Special needs teachers are more likely to break through social barriers than their general ed counterparts, and that give and take more than makes up for a few late night phone calls.
An endless well of stimulation and personal upgrading
Any special needs teacher will tell you that even on a slow news day, their environment is never dull. While general ed teachers can often count on trotting through the school year at a stately, measured pace, the universe of special needs students is an endlessly morphing evolution of new people, challenges, and sometimes crises. For those with the right profile, however, such pressures are impetus for ever-renewing growth, not buckling under.

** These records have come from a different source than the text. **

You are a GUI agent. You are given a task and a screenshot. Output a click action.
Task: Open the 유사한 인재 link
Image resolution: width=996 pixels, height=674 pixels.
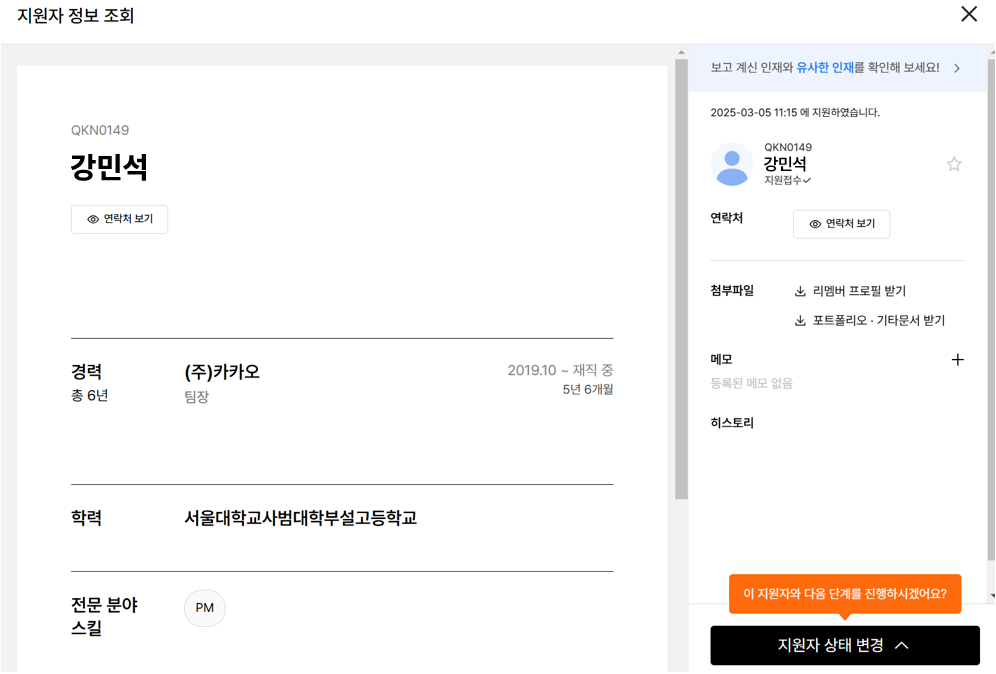pos(824,67)
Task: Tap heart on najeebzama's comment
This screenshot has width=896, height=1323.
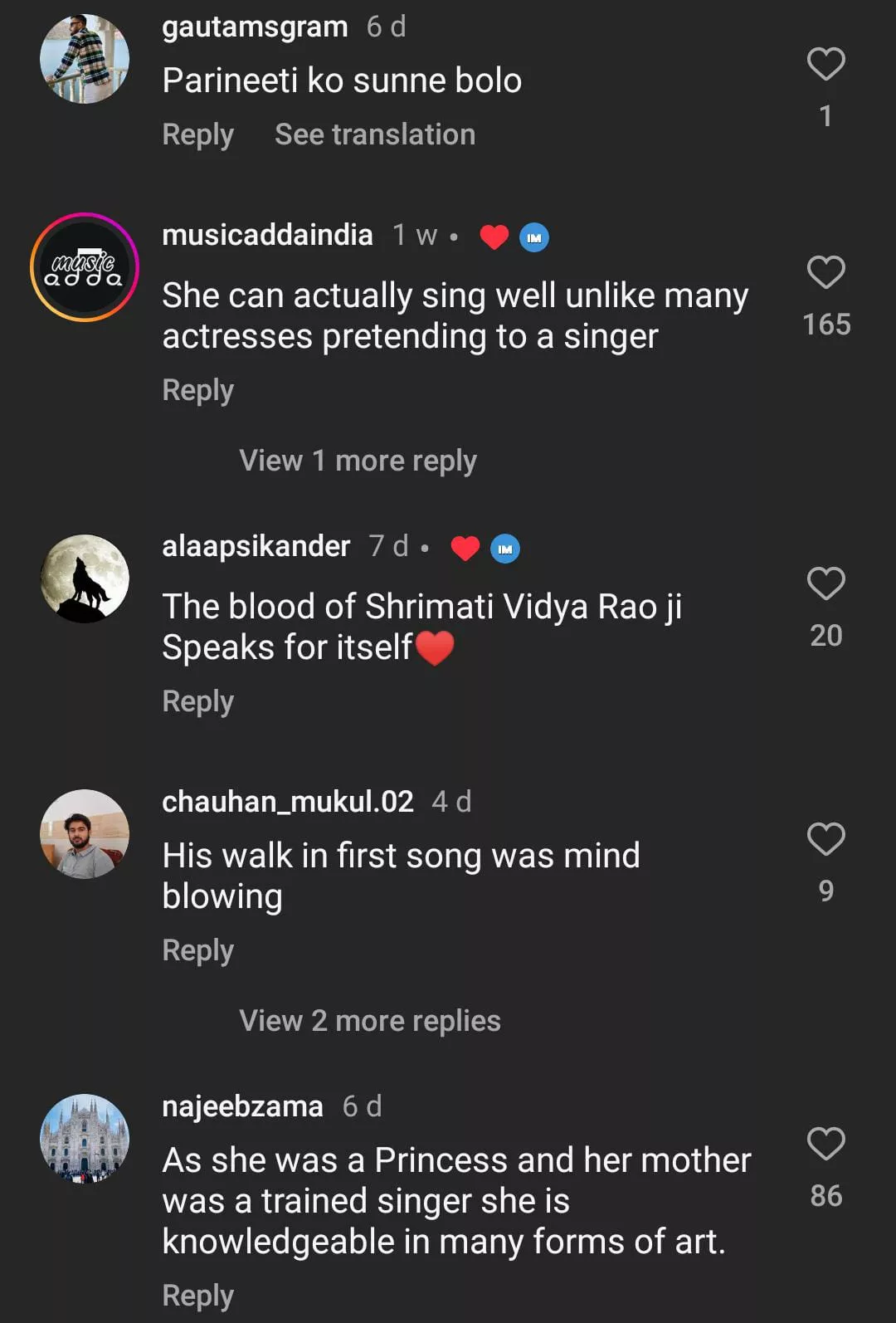Action: click(x=825, y=1144)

Getting through to many special needs kids is rarely a by-the-numbers affair, so even the most mundane feats of communication may stoke a teacher’s ability to tackle problems creatively. Even more than with general teachers, special needs teachers find themselves re-learning about the world they live in, often learning about the limitations of their worldview in the process. This intellectual rejuvenation, coupled with the daily effervescence of wide-eyed young people, manages to cultivate a playful sense of vitality among special needs educators.
The Little Moments
Bound up in the altruistic care that comes with effective teaching, there is often a little selfishness: we feel good about ourselves when we see our efforts at illumination catch fire. This is true for all educators, but these emotional and intellectual dividends are magnified in special ed, often because many of its students have had their faith in their abilities shattered—or never built up at all. Similarly, the thanks a special needs teacher gets from parents who have previously felt isolated in their quest for their children’s blossoming is a precious and unexchangeable currency of its own. Breaking through the various boundaries that separate all human beings is always a powerful jab of pleasure, but when the challenges are higher, so are the rewards.
In short, the very challenges of being a special needs teacher are often its very rewards. It demands that you be as strong and resilient as a spider web, yet vulnerable at the same time. It demands one be human, in the fullest sense of the word, and it provides no shortage of raw material with which to become fully so. What more could one ask for in a job?